How many milliliters of glycerol, d=1.26 g/ml, must be added per kilogram of water to produce a solution with 4.55 mol% C3H8O3 ?
The 1 kg of water is 1000 g/18.015 = 55.5093 moles water. Add that to 0.0455 moles solute to make total moles = 55.5548. So mole fraction 0.0455/55.5548 = 8.19 x 10^-4 glycerin. Now convert moles glycerin to grams and from there to mL using density.
Im still not sure what to do. If i convert the .0455 moles into grams and then use the density to find ml, how does that take into account my 1kg of water?
What the hec are you tlaking about the answer does not come out, can you please solve it out and post an answer so we can check our work.

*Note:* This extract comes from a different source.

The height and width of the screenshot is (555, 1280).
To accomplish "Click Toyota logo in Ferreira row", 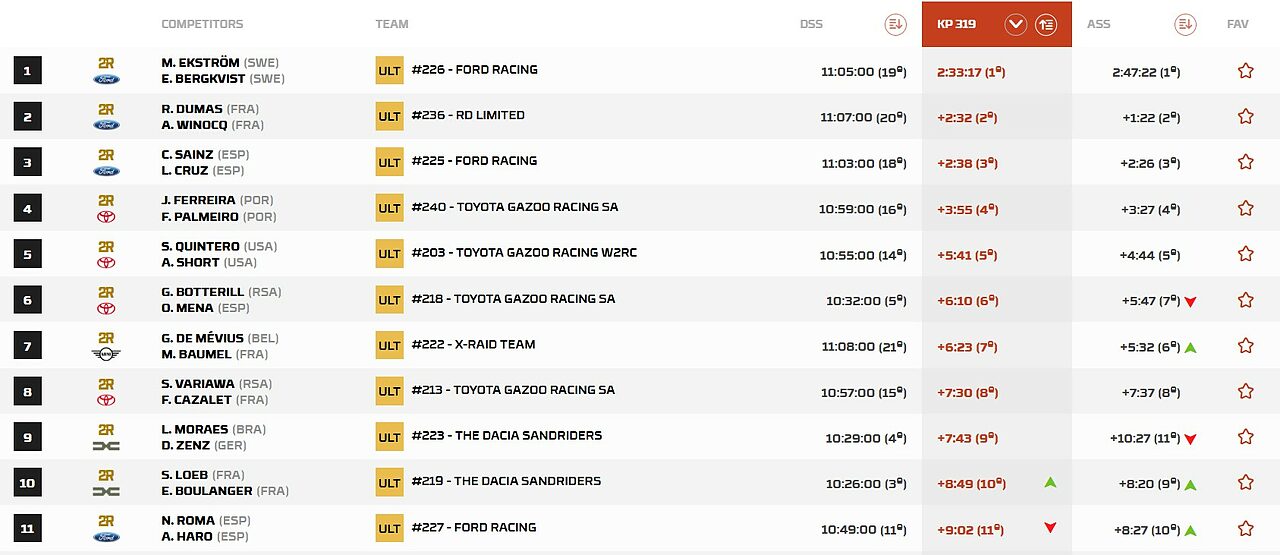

DrBob222 explained it well i think the first time. Unless 3.33ml is the wrong answer...
your all idiots!!! both .09505 and 3.3 are wrong were doing it in a computer program and we reworked the problem!!!
Renjith is right, except that we do not have 100 mol of H20. We assume 100 mol for the total of our solution but the mol of H20 is 100 - 4.85 mol glycerol = 95.15 mol glycerol. Do your calculations with this number instead, and you'll be fine.
To solve this problem, we need to first determine the mass of glycerol required per kilogram of water and then convert it to milliliters.
Step 1: Calculate the mass of glycerol required.
- The molecular weight of C3H8O3 (glycerol) is:
C: 3 × 12.01 g/mol = 36.03 g/mol
H: 8 × 1.01 g/mol = 8.08 g/mol
O: 3 × 16.00 g/mol = 48.00 g/mol
Total: 92.11 g/mol
- To find the mass of glycerol required per kilogram of water, we need to know the mole fraction of glycerol in the solution. The mole fraction is given as 4.55 mol%.
- Since mole fraction is the ratio of the moles of glycerol to the total moles of both glycerol and water, we can calculate the number of moles of glycerol as follows:
Moles of glycerol = (4.55 mol% / 100) × 1 kg = 0.0455 kg
- Now, we can find the mass of glycerol required using the molecular weight:
Mass of glycerol = moles of glycerol × molecular weight of glycerol
Mass of glycerol = 0.0455 kg × 92.11 g/mol = 4.169 g
Step 2: Convert the mass to volume in milliliters.
- We can use the density of glycerol, which is given as 1.26 g/ml, to convert the mass to volume.
- The volume of glycerol required is given by:
Volume of glycerol = Mass of glycerol / Density of glycerol
Volume of glycerol = 4.169 g / 1.26 g/ml = 3.303 ml
Therefore, you would need to add approximately 3.303 milliliters of glycerol per kilogram of water to produce a solution with 4.55 mol% C3H8O3.
4.85 mole % means 4.8 mole of glycerol per 100 mol of water
To make 4.85 mol% of glycerol in 1800g of water, we need 4.85x 92g = 446.2 g of glycerol
So in 1000g (1kg) water we need 247.8 g of glycerol ( 446.2x1000/1800)
Density = mass/volume
Volume = mass/density
= 247.8/1.26
=196.66 mL
4.55 mole percent = 0.0455 mole fraction.
So you want 0.0455 mole glycerin/kg water.
Do you know what mole fraction is?
mole fraction glycerin = moles gly/total moles where total moles = moles glycerin + moles water.
moles water in 1 kg = 1000/molar mass
moles glycerin = 0.0455
mole fraction glycerin = 0.0455/(0.0455 + 55.5) = ??
Convert 0.0455 moles glycerin to grams and convert grams to mL using the density.